Mr. Alexei Navalny is said to have been hurriedly bundled into the police bus but was unable to be driven away for about 7 minutes as the crowd scrambled to set him free. There were also other isolated incidences in which the public clashed with the police and was constantly shouting “Russia will be free”.
Most of Russia’s big cities witnessed hundreds or thousands of protestors, all the way from east port of Vladivostok to the European heartland. Estimates by Moscow police is that 7,000 people were part of the protests but this number is deemed to be much higher. The crowds surged down the length of the capital’s main thoroughfare, Tverskaya. Moscow alone is said to have placed in prison about 500 people.
The opposition leader later on took to his Twitter account in which he said that everything is fine. “I’m at the police station and we’re talking about the [Medvedev] film with the police. Keep up your peaceful walk, the weather is good,” he said.

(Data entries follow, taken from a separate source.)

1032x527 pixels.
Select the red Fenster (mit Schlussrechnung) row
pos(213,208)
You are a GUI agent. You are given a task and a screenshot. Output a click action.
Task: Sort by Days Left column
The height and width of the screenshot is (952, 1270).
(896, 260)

Some demonstrators holding the rallies close to Vladivostok’s railway terminal were forcefully detained by the police. In one of the cases where force was used, some protesters fell down a small grassy slope as they resisted detention.
Among other cities where the protests were held include Novosibirsk, Saint Petersburg, Tomsk and a number of other cities where arrests have also been made.
What caused the arrests?
The nationwide protests were called for by Alexei Navalny after publishing reports alleging Mr Medvedev was in charge of yachts, mansions and vineyards, of which his official salary couldn’t afford to purchase all that.
The Prime Minister is yet to personally comment on the allegations but his spokeswoman said that the claims are “propagandistic attacks”.